* [SUPPLIED DATA]
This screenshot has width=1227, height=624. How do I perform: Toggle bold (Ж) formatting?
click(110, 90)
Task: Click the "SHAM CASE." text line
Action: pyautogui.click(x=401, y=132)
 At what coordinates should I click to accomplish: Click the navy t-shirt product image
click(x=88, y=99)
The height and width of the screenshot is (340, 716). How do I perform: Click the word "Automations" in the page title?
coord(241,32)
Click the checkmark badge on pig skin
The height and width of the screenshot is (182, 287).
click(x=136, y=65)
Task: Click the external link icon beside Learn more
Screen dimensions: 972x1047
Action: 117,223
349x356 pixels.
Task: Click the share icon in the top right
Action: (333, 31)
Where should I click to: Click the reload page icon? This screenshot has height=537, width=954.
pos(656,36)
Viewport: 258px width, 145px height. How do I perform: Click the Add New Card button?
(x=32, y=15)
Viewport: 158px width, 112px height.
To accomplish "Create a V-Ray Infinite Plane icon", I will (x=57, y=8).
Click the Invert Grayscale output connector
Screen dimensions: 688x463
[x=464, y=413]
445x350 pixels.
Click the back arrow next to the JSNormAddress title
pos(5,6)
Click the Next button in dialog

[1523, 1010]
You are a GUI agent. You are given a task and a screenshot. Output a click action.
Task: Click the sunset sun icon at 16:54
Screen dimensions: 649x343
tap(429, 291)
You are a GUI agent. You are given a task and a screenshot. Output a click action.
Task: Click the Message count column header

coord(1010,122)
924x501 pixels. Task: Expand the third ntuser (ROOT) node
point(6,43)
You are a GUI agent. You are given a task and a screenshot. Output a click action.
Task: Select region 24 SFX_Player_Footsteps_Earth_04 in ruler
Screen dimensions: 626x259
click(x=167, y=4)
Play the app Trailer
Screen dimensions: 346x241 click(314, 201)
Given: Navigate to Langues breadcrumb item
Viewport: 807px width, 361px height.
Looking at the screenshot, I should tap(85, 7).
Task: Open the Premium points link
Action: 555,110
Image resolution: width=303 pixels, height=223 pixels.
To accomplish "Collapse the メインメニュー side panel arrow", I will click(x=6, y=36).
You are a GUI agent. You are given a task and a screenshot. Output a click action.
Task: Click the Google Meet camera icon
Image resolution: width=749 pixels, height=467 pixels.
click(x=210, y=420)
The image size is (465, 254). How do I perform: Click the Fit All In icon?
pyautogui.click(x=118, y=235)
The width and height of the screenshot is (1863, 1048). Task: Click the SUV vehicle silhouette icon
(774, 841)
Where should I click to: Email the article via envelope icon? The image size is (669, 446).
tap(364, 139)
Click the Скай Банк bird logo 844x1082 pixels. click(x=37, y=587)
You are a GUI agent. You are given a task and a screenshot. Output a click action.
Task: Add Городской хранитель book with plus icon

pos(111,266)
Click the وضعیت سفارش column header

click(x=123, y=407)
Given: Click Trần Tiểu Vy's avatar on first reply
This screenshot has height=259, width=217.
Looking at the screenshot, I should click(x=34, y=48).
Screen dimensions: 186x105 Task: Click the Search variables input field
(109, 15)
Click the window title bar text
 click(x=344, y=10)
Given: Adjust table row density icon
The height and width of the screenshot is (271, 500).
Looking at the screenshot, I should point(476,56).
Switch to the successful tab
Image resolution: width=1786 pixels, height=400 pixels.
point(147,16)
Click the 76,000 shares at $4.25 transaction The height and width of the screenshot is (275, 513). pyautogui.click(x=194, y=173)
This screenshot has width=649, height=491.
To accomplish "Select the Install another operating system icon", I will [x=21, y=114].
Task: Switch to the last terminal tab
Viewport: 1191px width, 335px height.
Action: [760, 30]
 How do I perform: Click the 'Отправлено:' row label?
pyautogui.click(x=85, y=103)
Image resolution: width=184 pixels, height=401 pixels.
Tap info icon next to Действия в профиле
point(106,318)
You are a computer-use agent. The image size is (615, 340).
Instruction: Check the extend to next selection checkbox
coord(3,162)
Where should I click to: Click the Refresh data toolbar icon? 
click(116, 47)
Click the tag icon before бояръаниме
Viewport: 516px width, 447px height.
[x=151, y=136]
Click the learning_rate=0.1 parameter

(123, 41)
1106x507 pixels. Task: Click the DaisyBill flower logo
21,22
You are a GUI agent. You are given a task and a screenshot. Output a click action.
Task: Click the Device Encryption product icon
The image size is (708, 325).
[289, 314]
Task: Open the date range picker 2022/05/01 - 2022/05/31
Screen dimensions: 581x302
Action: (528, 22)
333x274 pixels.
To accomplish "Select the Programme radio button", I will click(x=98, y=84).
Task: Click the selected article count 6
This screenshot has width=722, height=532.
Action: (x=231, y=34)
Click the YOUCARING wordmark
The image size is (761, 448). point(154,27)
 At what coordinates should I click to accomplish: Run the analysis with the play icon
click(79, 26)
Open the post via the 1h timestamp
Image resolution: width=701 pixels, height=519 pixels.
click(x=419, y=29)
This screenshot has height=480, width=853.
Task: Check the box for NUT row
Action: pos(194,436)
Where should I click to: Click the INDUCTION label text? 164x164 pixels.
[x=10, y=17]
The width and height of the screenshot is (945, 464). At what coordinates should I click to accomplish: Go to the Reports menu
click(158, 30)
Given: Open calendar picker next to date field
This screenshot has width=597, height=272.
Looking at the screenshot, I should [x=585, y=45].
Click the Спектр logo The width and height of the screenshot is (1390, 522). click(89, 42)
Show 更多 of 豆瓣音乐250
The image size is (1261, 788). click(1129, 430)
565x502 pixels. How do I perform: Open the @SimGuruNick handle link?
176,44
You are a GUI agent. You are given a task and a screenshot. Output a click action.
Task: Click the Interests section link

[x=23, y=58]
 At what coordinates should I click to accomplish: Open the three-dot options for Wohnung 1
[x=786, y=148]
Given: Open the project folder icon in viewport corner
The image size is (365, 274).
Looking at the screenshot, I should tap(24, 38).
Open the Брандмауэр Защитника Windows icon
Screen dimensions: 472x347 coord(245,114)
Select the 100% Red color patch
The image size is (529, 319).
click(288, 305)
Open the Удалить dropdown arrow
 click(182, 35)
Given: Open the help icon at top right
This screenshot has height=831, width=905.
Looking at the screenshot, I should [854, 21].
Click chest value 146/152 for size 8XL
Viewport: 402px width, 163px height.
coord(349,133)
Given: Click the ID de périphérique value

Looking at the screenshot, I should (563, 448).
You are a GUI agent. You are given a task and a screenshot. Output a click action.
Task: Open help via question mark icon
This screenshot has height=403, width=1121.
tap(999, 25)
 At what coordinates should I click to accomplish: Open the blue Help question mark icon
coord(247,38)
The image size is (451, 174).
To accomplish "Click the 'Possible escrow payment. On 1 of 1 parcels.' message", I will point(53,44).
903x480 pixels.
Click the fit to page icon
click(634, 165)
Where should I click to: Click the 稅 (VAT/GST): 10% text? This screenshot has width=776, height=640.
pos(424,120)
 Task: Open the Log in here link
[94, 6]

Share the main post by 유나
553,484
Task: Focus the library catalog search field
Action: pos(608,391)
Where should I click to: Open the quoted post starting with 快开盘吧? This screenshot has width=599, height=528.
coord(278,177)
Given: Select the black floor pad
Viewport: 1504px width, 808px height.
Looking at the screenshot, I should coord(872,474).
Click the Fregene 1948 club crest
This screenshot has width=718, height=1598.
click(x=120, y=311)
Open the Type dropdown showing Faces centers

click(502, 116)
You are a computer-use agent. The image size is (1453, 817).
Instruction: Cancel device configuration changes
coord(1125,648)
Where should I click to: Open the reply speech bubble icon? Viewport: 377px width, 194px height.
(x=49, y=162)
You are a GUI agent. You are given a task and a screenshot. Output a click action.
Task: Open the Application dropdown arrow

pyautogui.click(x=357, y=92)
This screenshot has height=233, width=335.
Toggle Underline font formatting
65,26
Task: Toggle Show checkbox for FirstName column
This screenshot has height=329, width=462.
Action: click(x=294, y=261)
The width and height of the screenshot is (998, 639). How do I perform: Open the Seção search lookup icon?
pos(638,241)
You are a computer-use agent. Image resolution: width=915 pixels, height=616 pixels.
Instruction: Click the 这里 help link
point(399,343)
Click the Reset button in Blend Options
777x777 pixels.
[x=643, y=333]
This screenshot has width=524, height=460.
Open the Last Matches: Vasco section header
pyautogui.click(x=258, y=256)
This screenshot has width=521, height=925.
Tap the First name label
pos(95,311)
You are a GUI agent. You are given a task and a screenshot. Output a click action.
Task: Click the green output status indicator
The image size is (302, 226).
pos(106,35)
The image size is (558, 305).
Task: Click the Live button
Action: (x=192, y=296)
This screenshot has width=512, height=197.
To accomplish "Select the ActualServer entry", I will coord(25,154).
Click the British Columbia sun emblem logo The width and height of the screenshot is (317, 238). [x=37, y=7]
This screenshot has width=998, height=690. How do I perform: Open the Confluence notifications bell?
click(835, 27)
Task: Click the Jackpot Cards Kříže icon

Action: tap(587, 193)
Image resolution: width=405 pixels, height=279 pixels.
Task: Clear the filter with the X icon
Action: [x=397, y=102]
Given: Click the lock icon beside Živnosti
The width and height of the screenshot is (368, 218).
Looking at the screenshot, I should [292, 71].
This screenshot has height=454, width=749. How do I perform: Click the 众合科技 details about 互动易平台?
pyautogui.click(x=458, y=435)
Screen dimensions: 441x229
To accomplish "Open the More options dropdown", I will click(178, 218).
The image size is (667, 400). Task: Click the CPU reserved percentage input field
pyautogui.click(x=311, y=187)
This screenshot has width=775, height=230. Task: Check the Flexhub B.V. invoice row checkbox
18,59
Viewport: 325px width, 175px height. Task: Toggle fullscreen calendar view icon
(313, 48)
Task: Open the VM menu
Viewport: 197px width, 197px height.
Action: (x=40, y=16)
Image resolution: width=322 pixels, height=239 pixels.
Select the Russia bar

* [WORK ORDER] Count the lines of the listing that contain the word "beside", and give only the number.

* [EXERCISE OUTPUT] 2